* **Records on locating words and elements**
========
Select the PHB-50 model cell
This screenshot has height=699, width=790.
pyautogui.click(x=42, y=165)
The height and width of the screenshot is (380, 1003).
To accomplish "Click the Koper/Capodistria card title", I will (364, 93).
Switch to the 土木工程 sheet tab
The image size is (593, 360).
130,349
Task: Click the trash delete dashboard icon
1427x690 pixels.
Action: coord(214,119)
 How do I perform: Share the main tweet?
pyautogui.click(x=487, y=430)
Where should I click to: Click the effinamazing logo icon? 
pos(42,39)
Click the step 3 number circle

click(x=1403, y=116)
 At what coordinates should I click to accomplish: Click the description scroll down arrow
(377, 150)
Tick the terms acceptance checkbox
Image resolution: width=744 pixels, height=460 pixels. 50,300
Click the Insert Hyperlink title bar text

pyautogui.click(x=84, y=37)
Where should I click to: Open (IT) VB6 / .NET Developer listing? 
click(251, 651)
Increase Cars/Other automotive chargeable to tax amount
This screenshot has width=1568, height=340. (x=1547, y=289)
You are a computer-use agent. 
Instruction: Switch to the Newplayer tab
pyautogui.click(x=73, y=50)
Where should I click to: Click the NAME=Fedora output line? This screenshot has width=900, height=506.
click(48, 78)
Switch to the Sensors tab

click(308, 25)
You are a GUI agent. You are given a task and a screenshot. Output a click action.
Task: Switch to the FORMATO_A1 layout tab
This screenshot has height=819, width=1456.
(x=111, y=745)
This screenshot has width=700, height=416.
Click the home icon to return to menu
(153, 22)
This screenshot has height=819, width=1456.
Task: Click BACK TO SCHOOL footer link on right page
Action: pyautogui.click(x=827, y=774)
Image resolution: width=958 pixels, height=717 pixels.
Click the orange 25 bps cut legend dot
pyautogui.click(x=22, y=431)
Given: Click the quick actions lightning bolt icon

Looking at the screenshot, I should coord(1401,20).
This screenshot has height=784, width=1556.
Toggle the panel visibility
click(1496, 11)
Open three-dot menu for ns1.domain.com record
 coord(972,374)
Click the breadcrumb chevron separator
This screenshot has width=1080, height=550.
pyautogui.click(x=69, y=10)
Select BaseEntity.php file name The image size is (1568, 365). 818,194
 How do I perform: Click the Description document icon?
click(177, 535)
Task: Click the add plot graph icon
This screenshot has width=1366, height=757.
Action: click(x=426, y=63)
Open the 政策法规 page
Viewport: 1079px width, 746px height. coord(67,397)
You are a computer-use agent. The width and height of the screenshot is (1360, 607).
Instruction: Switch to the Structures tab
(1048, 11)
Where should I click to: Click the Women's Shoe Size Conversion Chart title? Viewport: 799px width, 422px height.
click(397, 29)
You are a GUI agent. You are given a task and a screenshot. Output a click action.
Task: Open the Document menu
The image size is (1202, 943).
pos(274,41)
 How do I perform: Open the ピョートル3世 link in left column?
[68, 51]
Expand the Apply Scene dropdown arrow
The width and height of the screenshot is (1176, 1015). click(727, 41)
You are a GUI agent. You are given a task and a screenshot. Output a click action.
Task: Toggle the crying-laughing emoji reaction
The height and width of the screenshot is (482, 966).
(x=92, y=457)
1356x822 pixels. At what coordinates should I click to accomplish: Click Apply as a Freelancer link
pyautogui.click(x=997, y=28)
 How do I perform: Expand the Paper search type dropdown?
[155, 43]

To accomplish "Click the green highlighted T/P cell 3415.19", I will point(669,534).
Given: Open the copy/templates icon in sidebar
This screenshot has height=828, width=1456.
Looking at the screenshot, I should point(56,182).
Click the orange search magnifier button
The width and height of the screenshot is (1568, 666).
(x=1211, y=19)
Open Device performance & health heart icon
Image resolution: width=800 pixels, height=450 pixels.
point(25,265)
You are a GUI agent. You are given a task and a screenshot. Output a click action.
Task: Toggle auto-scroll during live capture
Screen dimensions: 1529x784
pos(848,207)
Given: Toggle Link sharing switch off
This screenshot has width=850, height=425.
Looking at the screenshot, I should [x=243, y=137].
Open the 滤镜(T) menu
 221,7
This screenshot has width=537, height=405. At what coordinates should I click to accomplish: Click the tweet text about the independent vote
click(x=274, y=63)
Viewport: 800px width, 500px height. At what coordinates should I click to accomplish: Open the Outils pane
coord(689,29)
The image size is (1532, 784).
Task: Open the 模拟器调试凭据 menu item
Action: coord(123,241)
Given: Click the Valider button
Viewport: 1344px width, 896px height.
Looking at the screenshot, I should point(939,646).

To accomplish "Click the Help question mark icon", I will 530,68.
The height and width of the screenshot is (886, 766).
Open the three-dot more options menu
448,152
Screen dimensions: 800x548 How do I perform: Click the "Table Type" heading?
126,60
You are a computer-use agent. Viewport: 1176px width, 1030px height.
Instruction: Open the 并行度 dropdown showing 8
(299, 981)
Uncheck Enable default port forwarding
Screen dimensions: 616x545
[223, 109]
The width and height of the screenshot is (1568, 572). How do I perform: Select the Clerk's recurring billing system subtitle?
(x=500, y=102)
========
* **Written exercise**
Pull out every line of the records above that contains the string "three", counting only matches in the same case.

* **Response**
Open three-dot menu for ns1.domain.com record
Open the three-dot more options menu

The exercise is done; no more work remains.